Extract to read:
»»

Alessio [00:08:54]: Awesome. Christina, you were the star today on stage with the agent kit demo. You had eight minutes to build an agent. You had a minute to spare. And then you.
Christina [00:09:03]: Yeah, I wasn’t sure, honestly, I was like, let’s do a little bit less testing and maybe we, I don’t know how much time I killed on that. I was extremely stressed when the download came in.
Sherwin [00:09:14]: I was like, if a UI bug is what like takes the demo down, I’m going to be so sad.
Christina [00:09:17]: I think it was a full screen, yeah, like focus thing. I heard the window wasn’t in focus or something, yeah.
Alessio [00:09:23]: Maybe you want to introduce agent kit to the audience.
Christina [00:09:26]: Yeah, so we launched agent kit today, full set of solutions to build, deploy and optimize agents. I think a lot of this comes from working with API customers and realizing how hard it actually is to take, to build agents and then actually take them into production. Hard to get kind of that confidence and the iterative loop and writing prompts, optimizing them, writing evals, all takes a lot of expertise. And so kind of taking those learnings and packaging them into a set of tools that makes it a lot easier and kind of intuitive to know what you need to do. And so there’s a few different building blocks. That can be used independently, but they’re kind of stronger together because you then get the whole end to end system and releasing that today for people to try out and see what they build.
swyx [00:10:13]: Yeah, so I find it hard to hold all the building blocks in my head, but actually chronologically, it’s really interesting that you guys started out with the agent SDK first, and then you have agent builder, you have a connector registry, you have chat kit, and then you have the eval stuff. Am I missing any major components?
Sherwin [00:10:32]: Those are the main moving parts, right? Yeah, I think that’s it. And then, I mean, we also still have the RFT fine tuning API, but we technically group it outside of the agent kit umbrella.
swyx [00:10:42]: Got it, got it, got it. Yeah, so it’s weird how it develops, and it’s now become the full agent platform, right? And I think one thing that I wasn’t clear about when I was looking at the demo was, it’s very funny because what you did on stage was build a live chat app for Dev Day’s website.
Christina [00:11:02]: Yeah, did you get a chance to try it out?
swyx [00:11:03]: Yeah, I tried to try it out. It was awesome. And actually, I kind of wanted to ask how to deploy it. Where’s the merch? Yeah, exactly. I was like, where’d you click the merch? Anyway, and this is very close to home because I’ve done it for my conferences, and it’s a very similar process. But I think what was not obvious is how much is going to be done inside of agent builder. I see there are some actually very interesting nodes that you didn’t get to talk about on stage, like user approval. That’s a whole thing. And like transform and set state, like there’s kind of like a Turing complete machine in here.

««

Goal of the exercise: Retype the passage of the agent kit conversation from "Alessio [00:09:23]: Maybe" up to and including "what they build.".

[Saved entries]
»»

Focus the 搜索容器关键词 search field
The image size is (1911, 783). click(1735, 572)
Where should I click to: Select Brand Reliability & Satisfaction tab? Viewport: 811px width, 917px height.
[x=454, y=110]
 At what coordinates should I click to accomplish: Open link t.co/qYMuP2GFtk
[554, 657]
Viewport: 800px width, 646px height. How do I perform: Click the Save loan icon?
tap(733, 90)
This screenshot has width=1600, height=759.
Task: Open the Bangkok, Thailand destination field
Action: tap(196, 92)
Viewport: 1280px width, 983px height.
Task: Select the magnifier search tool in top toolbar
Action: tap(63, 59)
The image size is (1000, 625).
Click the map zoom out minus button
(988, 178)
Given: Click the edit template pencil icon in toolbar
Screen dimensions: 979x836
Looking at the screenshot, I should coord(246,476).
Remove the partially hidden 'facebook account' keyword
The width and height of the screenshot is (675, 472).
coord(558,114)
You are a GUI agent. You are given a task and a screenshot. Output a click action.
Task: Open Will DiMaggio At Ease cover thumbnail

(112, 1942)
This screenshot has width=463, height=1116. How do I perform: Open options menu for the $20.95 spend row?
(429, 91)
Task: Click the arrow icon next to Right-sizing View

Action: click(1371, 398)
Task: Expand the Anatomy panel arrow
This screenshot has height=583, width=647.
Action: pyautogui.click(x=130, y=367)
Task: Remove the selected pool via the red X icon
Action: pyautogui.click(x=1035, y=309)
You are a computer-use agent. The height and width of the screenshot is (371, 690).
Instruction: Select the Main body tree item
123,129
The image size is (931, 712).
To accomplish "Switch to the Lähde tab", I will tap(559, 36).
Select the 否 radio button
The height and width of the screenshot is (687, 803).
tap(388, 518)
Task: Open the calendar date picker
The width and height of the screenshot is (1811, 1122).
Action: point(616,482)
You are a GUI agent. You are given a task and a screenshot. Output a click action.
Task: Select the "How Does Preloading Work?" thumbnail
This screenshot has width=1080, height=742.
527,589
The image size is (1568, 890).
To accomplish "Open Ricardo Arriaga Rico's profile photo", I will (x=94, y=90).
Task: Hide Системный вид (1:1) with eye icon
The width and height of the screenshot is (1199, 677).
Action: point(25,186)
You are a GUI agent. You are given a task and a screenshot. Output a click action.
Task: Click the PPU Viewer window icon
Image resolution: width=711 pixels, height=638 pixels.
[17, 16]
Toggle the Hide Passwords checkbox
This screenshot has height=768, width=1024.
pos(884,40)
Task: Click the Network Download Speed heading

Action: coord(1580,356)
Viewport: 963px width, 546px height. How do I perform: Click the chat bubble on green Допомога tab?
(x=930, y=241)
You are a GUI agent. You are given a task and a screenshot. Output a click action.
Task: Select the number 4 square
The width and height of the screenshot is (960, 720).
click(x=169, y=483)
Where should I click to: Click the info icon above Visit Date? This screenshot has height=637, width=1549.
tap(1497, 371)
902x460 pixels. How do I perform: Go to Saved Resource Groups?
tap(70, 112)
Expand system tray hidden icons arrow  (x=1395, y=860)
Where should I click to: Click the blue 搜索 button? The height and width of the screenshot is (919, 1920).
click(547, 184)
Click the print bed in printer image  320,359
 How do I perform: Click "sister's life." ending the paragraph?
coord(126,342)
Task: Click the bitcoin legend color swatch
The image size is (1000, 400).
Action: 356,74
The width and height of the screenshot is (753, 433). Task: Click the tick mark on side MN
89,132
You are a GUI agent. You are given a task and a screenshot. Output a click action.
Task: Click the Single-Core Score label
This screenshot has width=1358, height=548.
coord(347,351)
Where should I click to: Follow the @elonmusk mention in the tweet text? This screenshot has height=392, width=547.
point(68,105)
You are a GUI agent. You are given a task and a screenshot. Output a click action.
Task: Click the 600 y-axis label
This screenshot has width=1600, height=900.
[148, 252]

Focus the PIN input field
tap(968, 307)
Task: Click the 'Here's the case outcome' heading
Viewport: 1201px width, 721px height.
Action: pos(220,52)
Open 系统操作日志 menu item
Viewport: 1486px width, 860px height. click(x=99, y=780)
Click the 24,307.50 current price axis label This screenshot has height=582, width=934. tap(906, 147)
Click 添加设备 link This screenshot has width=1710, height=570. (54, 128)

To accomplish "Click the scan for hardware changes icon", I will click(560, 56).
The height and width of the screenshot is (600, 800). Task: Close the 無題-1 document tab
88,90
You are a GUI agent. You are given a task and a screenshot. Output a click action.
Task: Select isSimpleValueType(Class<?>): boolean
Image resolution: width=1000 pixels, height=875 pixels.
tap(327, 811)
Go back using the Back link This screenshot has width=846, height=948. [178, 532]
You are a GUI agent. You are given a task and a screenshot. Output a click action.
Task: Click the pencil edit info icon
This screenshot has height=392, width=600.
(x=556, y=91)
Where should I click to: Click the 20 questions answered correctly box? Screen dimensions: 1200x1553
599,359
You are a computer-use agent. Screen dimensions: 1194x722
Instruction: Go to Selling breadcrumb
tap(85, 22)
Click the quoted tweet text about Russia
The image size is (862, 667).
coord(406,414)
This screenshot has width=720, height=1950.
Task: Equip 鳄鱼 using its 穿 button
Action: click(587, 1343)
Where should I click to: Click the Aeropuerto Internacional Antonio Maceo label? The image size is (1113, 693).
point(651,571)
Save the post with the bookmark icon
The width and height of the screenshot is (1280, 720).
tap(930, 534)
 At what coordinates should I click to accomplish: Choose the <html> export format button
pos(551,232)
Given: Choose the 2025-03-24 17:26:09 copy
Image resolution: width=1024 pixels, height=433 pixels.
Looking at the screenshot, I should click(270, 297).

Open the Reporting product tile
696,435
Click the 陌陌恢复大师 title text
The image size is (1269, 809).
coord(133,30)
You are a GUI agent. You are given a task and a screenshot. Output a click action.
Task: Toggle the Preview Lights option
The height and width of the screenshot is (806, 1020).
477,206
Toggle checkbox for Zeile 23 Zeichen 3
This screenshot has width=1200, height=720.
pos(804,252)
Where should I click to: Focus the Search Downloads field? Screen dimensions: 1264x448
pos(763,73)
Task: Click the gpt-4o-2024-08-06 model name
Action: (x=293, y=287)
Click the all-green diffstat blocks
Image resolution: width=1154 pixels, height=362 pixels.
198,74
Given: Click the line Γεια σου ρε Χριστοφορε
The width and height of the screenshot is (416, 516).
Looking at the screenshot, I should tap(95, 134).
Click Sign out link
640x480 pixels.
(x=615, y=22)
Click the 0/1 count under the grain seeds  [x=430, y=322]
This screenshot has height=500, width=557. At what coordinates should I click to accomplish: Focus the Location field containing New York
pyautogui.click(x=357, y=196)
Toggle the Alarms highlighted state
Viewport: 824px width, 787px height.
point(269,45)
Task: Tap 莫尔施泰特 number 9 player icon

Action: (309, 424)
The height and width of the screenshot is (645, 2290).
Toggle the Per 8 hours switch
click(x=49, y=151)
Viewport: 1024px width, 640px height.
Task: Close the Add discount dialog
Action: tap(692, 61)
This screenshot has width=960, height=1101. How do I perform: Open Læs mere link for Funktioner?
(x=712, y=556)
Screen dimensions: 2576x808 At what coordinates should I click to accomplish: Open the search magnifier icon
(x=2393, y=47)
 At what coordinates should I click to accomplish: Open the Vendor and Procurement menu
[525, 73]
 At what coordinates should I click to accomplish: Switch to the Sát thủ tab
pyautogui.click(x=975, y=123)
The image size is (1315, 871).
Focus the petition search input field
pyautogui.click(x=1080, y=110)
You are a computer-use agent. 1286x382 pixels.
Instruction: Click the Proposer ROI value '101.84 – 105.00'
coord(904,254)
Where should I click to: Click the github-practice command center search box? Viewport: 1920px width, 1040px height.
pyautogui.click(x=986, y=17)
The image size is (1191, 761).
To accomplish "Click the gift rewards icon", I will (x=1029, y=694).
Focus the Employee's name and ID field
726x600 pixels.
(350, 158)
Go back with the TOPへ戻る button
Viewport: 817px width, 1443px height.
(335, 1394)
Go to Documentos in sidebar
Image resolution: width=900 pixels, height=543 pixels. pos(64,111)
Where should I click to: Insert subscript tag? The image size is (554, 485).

««

Solution:
Alessio [00:09:23]: Maybe you want to introduce agent kit to the audience.
Christina [00:09:26]: Yeah, so we launched agent kit today, full set of solutions to build, deploy and optimize agents. I think a lot of this comes from working with API customers and realizing how hard it actually is to take, to build agents and then actually take them into production. Hard to get kind of that confidence and the iterative loop and writing prompts, optimizing them, writing evals, all takes a lot of expertise. And so kind of taking those learnings and packaging them into a set of tools that makes it a lot easier and kind of intuitive to know what you need to do. And so there’s a few different building blocks. That can be used independently, but they’re kind of stronger together because you then get the whole end to end system and releasing that today for people to try out and see what they build.